Wing, which recently began operations in the Dallas-Ft. Worth area with Walgreens, dubs its emerging model the “Wing Delivery Network.”  Rather than create entirely new and single company dedicated drone delivery routes, Wing suggests piggy-backing on existing curb and roadside systems already in place and expanding at restaurants and food stores nationwide.  Drones would be available to launch and land in designated parking spaces or office rooftops, picking up and delivering goods, even automatically, without the need for employees on hand to load and unload the cargo.  Once a delivery is complete, the drone would become immediately available for more deliveries from companies and customers located anywhere in the same operating service area.

CEO Robert Woodruff compares the Wing Delivery Network to popular ride-sharing systems, in which customers identify vehicles in an operating radius that can service them, and the driver nearest to their location generally responds, regardless of the customer’s destination. Vehicles are utilized efficiently and provide customers with the fastest service possible.  Woodruff says the same system could  also work with drones, but would also require a network of battery charging stations in place to keep the aircraft airborne, with only brief delays.

“The only future for drone deliveries is a level of scale commensurate with what you find in other sectors.  This means millions and millions of  boxes delivered every day,” Woodruff says.

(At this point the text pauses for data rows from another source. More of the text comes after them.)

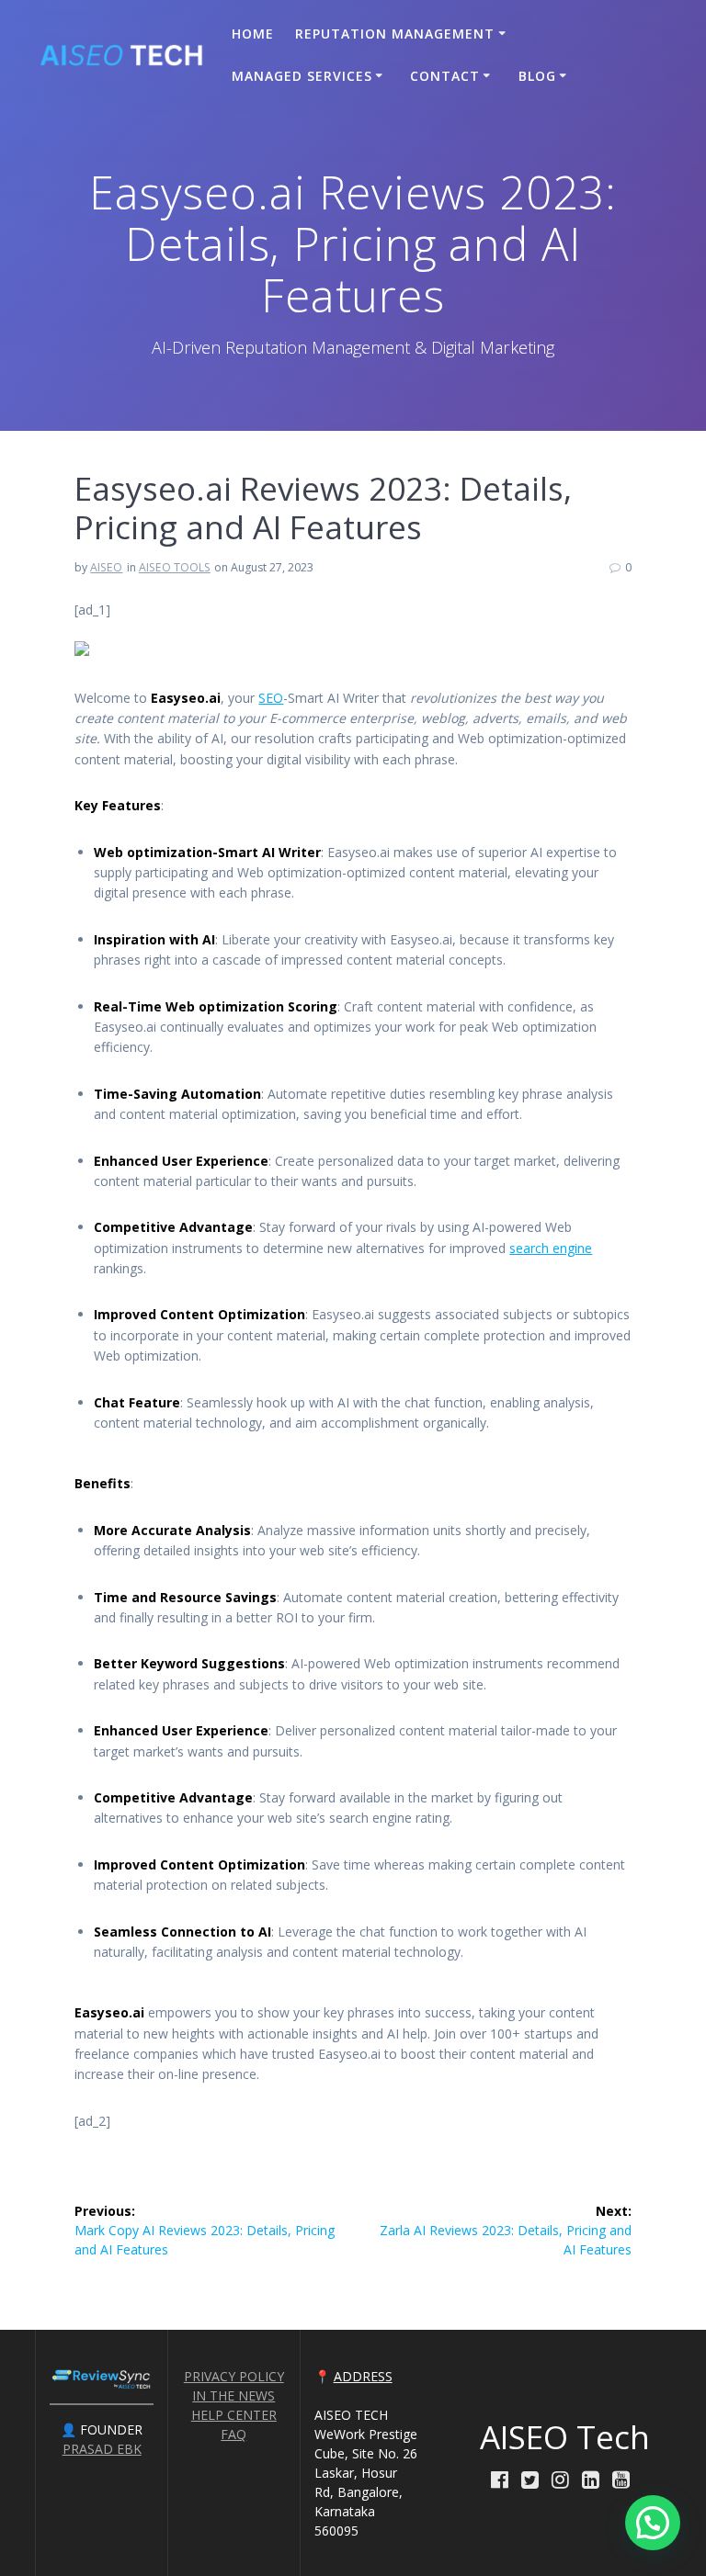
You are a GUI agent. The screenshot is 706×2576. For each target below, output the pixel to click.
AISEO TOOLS (175, 567)
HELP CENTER (234, 2414)
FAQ (233, 2434)
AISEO (106, 567)
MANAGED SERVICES (302, 76)
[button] (652, 2522)
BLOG (537, 76)
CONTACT (445, 76)
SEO (270, 697)
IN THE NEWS (233, 2395)
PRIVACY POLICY (234, 2376)
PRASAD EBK (102, 2448)
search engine (550, 1248)
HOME (253, 33)
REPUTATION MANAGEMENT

Woodruff recently testified before the U.S. Congress seeking federal support for more drone regulatory waivers from the Federal Aviation Administration (FAA) for companies like his to fly Beyond Visual Line of Sight (BVLOS) authority, which is still a bone of contention between the FAA and industry stakeholders.  Currently, the FAA issues these waivers selectively, usually for one drone company at a time, for limited range operations.  The waivers generally require drones to be remotely piloted and in some cases, their flights closely monitored.  Without expanded BVLOS authority, the Wing Delivery Network is unlikely to come to fruition.

Wing is not alone in seeking fresh solutions to the scalability problem.  Walmart and its drone partner, DroneUp, recently succeeded in getting the Florida state legislature to pass a bill that would allow for the establishment of drone hubs and docking stations between Walmart’s ubiquitous store outlets to facilitate more continuous long–distance drone deliveries.  Drone Up drones would no longer be required to return to a single store outlet but could service multiple outlets, stopping at a docking station to recharge its batteries, as needed.  Walmart has also partnered with the technology firm Iris Automation to create an ground-based sensor network that would allow Drone Up drones to better detect and avoid human and physical obstacles along pts expanded delivery routes, enhancing drone safety. The bill, the first of its kind in the nation, is expected to be signed into law by Florida governor Ron DeSantis, a huge drone industry supporter, sometime next month.